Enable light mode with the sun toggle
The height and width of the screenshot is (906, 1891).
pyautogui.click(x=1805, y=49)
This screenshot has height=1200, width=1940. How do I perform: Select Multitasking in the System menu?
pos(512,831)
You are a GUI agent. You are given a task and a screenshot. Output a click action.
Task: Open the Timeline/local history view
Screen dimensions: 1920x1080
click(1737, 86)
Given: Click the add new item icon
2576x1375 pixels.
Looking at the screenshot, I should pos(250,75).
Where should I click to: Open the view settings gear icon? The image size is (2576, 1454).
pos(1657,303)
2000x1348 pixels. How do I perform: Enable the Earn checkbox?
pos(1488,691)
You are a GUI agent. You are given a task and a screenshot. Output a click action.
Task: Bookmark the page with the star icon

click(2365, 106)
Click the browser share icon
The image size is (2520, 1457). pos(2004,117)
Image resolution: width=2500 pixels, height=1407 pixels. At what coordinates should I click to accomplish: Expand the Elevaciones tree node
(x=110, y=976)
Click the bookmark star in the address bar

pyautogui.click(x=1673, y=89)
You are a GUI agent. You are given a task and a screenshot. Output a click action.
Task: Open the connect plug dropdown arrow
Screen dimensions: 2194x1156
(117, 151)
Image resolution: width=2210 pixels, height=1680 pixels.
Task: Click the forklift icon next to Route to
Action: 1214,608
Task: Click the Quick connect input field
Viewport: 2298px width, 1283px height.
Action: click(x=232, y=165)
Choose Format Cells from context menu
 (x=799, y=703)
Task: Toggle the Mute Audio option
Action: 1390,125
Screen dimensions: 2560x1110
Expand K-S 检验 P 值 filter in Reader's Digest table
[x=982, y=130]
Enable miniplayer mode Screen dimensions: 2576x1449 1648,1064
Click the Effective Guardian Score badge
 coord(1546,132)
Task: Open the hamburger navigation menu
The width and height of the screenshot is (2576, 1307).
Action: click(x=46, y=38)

^^^^^^^^^^^^^^^^

## WHAT TO PRODUCE
Look through the data above for the word "connect". Report each line where it occurs.

## ANSWER TO THE PROBLEM
Task: Open the connect plug dropdown arrow
Task: Click the Quick connect input field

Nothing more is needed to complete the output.